**Activity**
Reproduce verbatim the line containing "Given: Click the fit to page icon" and every line that follows it through the end of the entries below, omitting all pictures.

[Extracted data entries]
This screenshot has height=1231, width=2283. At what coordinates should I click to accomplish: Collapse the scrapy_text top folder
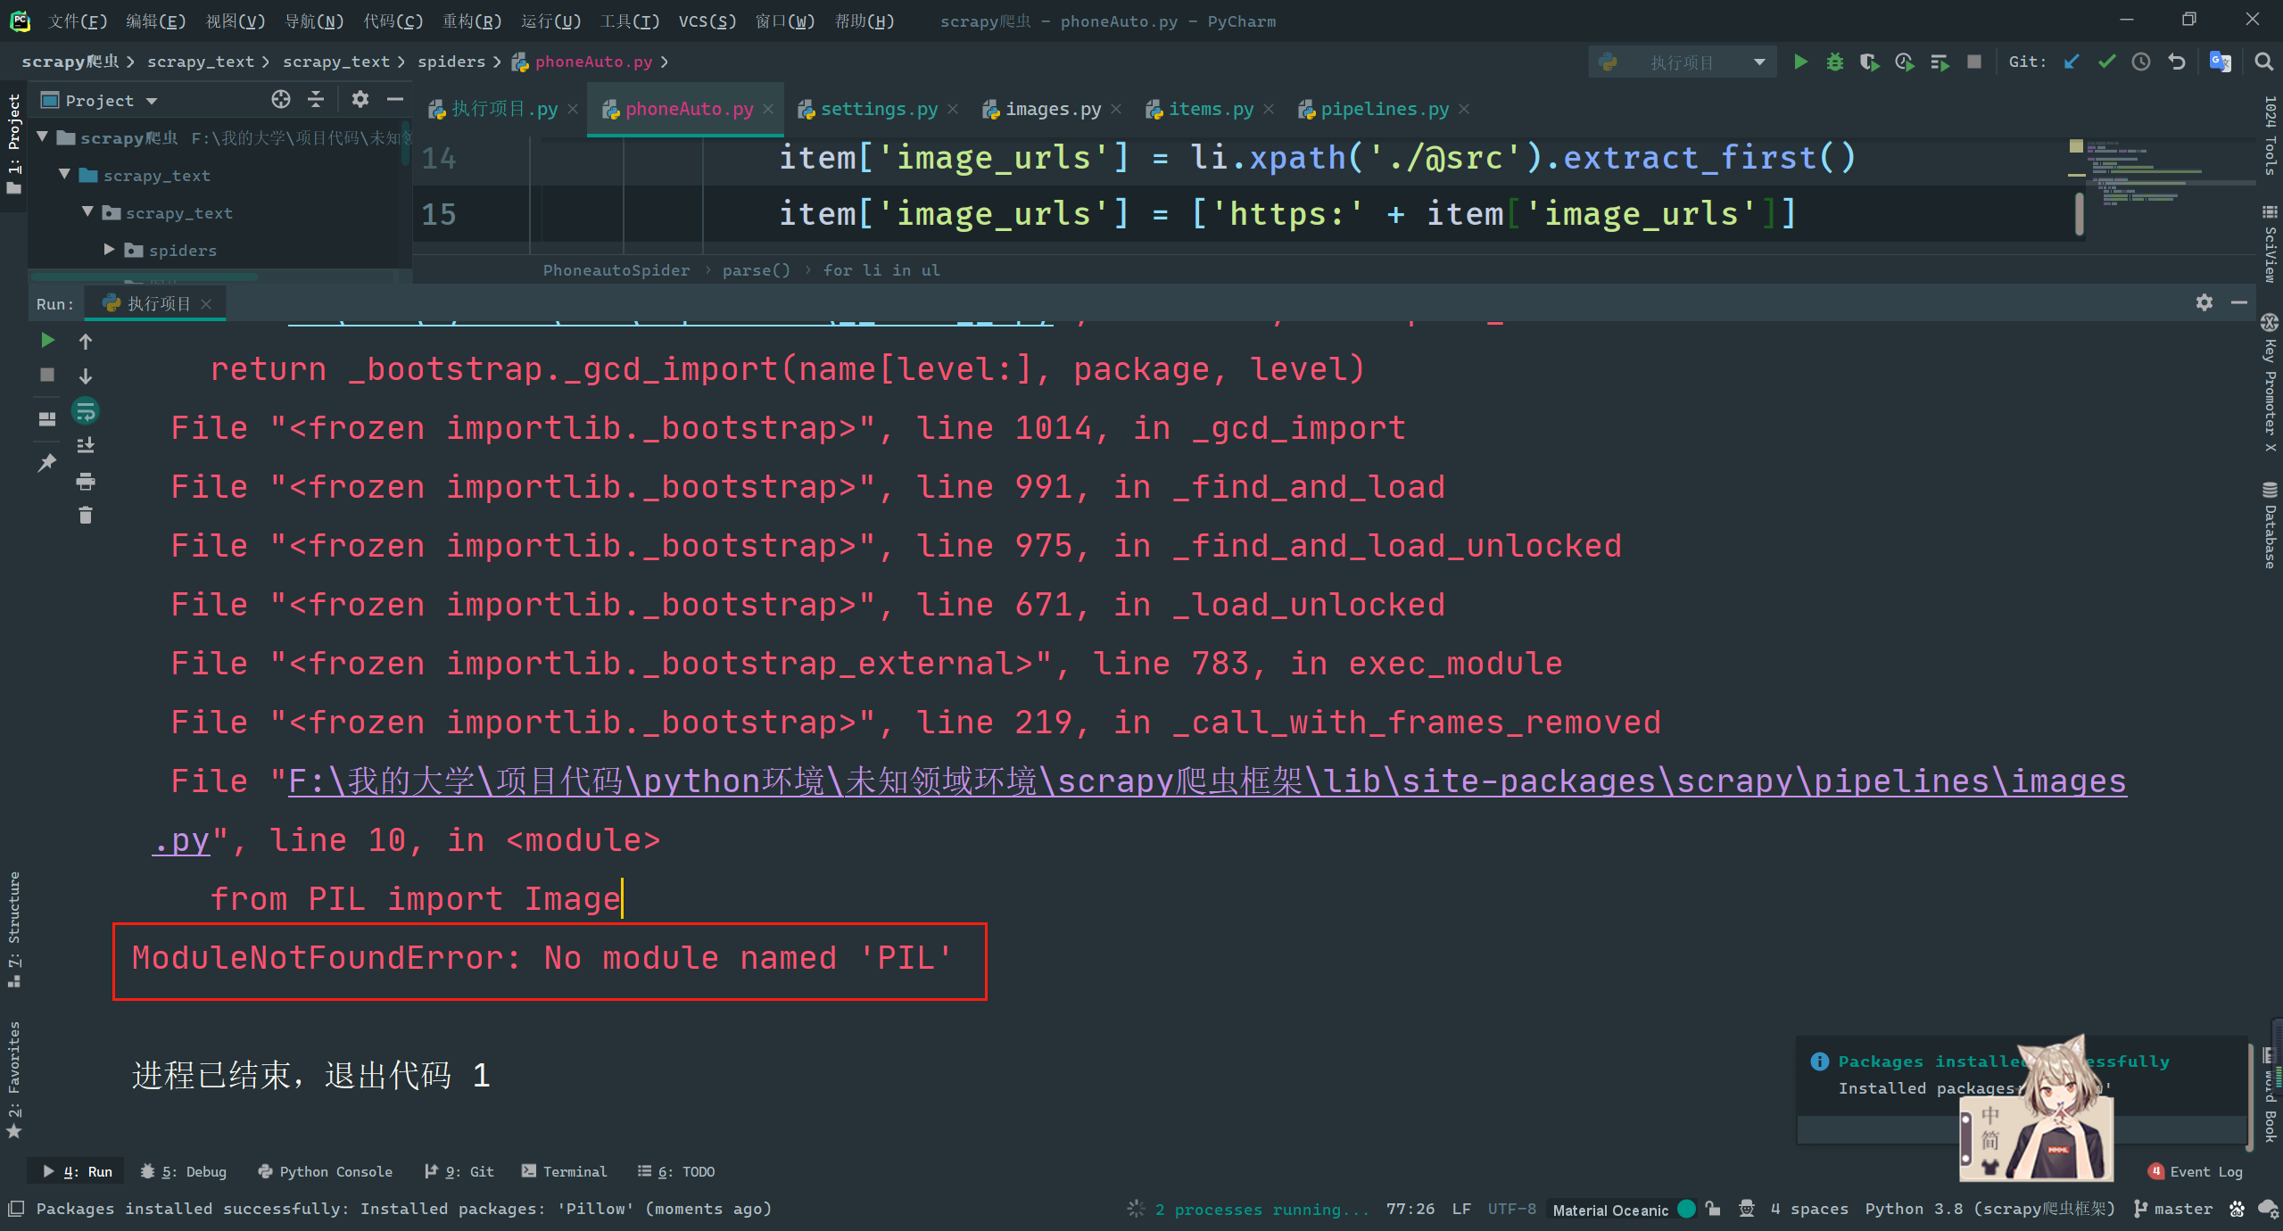point(64,175)
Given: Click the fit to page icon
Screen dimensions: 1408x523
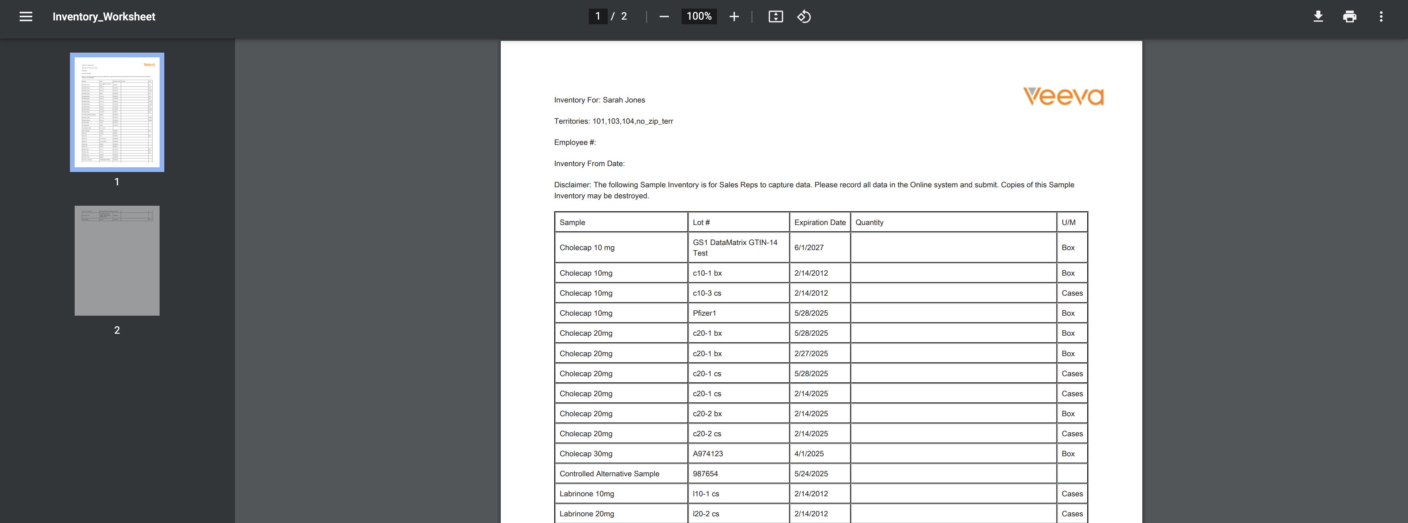Looking at the screenshot, I should click(x=776, y=16).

**Written response**
Given: Click the fit to page icon
Screen dimensions: 1408x523
Looking at the screenshot, I should click(x=776, y=16).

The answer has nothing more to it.